-- Supplied material follows --

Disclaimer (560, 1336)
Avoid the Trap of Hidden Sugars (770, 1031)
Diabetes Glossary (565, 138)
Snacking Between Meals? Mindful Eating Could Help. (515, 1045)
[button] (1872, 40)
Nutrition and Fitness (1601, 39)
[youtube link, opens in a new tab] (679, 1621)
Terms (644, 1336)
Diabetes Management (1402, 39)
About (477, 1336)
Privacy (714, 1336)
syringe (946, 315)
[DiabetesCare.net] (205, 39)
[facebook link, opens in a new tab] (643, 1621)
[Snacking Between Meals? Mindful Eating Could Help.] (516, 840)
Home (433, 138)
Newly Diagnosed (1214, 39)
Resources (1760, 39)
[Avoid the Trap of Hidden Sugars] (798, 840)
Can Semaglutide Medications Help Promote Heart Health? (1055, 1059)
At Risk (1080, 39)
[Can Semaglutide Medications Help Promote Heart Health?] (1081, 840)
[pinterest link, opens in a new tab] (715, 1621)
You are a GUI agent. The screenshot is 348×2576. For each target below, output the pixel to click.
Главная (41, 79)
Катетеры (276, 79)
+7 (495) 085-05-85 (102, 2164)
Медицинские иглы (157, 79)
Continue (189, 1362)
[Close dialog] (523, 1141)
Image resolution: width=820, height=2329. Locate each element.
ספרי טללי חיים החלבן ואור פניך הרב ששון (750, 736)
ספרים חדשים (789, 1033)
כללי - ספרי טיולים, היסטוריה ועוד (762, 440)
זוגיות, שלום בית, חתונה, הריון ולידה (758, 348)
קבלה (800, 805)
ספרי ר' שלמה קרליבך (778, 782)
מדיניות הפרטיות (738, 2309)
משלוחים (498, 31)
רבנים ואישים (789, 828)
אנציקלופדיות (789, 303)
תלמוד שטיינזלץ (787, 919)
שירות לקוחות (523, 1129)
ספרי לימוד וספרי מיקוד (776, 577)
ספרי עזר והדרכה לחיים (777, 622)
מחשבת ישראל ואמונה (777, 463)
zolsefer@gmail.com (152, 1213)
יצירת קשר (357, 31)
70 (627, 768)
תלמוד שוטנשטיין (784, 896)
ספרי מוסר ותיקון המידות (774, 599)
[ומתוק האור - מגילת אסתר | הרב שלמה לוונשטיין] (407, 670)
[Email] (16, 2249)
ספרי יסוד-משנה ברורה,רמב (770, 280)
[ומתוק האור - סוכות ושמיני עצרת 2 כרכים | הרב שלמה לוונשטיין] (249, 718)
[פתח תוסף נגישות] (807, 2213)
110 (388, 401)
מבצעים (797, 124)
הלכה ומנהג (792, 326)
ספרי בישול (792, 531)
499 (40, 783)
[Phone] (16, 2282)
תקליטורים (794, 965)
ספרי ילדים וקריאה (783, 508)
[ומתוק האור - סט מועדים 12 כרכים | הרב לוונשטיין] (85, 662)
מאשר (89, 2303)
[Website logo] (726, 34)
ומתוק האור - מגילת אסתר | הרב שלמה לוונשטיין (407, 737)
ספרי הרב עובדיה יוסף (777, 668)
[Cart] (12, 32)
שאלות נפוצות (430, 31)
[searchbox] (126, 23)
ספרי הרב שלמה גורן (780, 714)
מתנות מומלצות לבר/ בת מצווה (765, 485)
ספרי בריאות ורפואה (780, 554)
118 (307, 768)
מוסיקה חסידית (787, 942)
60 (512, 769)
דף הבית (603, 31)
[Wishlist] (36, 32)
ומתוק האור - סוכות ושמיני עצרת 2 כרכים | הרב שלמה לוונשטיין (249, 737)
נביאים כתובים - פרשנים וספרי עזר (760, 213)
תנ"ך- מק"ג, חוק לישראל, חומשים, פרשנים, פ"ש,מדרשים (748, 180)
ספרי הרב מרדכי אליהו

-- Supplied material concluded --

» What you will do
The required answer is each line of the data in which the word "כרכים" appears.

» Answer for the task
[ומתוק האור - סוכות ושמיני עצרת 2 כרכים | הרב שלמה לוונשטיין] (249, 718)
[ומתוק האור - סט מועדים 12 כרכים | הרב לוונשטיין] (85, 662)
ומתוק האור - סוכות ושמיני עצרת 2 כרכים | הרב שלמה לוונשטיין (249, 737)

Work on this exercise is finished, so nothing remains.